26 de dezembro: Santo Estevão, o primeiro mártir

Comentário do Evangelho da festa de Santo Estevão, o primeiro mártir. “Quem perseverar até o fim, esse será salvo”. A vida do cristão está alicerçada na cruz de Cristo, que venceu a morte e o pecado e os transformou em alegria e felicidade eternas.

Evangelho (Mt 10,17-22)

Naquele tempo, disse Jesus aos seus apóstolos:

Cuidado com os homens, porque eles vos entregarão aos tribunais e vos açoitarão nas suas sinagogas. Vós sereis levados diante de governadores e reis, por minha causa, para dar testemunho diante deles e das nações. Quando vos entregarem, não fiqueis preocupados como falar ou o que dizer. Então naquele momento vos será indicado o que deveis dizer. Com efeito, não sereis vós que havereis de falar, mas sim o Espírito do vosso Pai é que falará através de vós. O irmão entregará à morte o próprio irmão; o pai entregará o filho; os filhos se levantarão contra seus pais, e os matarão. Vós sereis odiados por todos, por causa do meu nome. Mas quem perseverar até o fim, esse será salvo.


Comentário

Ainda transbordando de alegria pelo nascimento do Salvador, encontramos hoje estas palavras de Jesus, que anuncia aos seus discípulos que serão perseguidos por causa do seu nome. Luz e cruz, alegria e tristeza se unem na vida do cristão que deseja seguir o Mestre com perseverança, confiando na força que vem do Espírito Santo para resistir às ameaças dos inimigos de Deus e de sua Igreja.

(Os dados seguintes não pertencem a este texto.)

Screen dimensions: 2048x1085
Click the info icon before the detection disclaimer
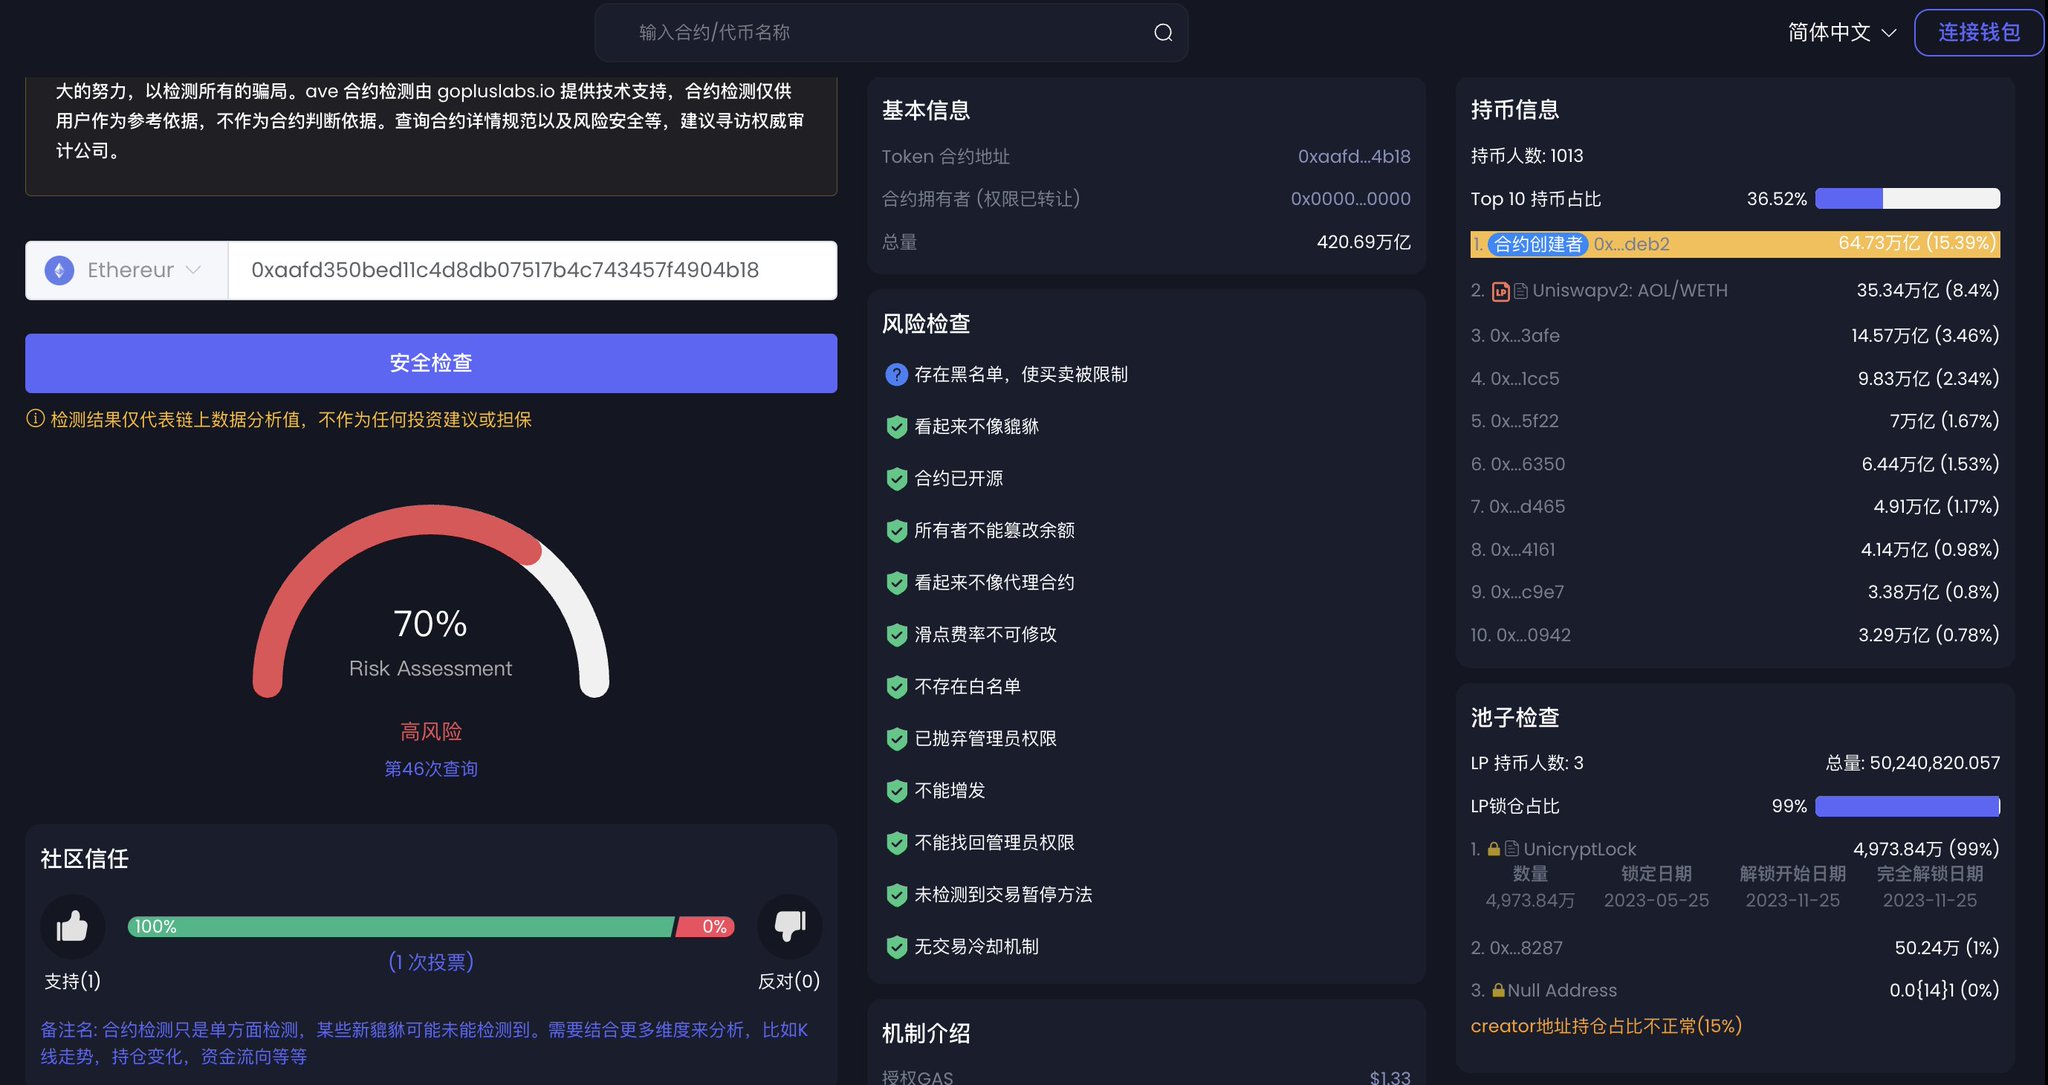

O Evangelho de hoje reflete a fidelidade do primeiro discípulo, que deu testemunho de Jesus perante os homens. Fidelidade significa semelhança, identificação com o Mestre. Assim como Jesus, Estêvão pregava aos seus irmãos de raça, cheio da sabedoria do Espírito Santo, e realizou grandes prodígios em favor do seu povo. Como Jesus, ele foi levado para fora da cidade e apedrejado, perdoando seus algozes e entregando seu espírito ao Senhor (cf. Atos dos Apóstolos, 6,8-10; 7,54-60).

No entanto, podemos perguntar a Jesus: como não nos preocupar ao sentir a ameaça de um ambiente hostil ao Evangelho? Como ignorar a tentação do medo ou do respeito humano para não ter que resistir? Principalmente quando essa hostilidade surge no ambiente familiar, algo que o profeta já previa: “Porque o filho trata seu pai de louco, a filha levanta-se contra sua mãe, a nora contra sua sogra; e os inimigos são os da própria casa” (Miquéias, 7,6). Jesus não nos oferece uma técnica para sairmos ilesos da perseguição. Ele nos oferece muito mais: a assistência do Espírito Santo para falar e perseverar no bem, dando assim testemunho fiel do amor de Deus para toda a humanidade, inclusive para os perseguidores. Neste primeiro dia da Oitava de Natal, ainda há espaço para a alegria, pois o que mais desejamos, o que nos faz felizes, não é a nossa segurança, mas a salvação de todos.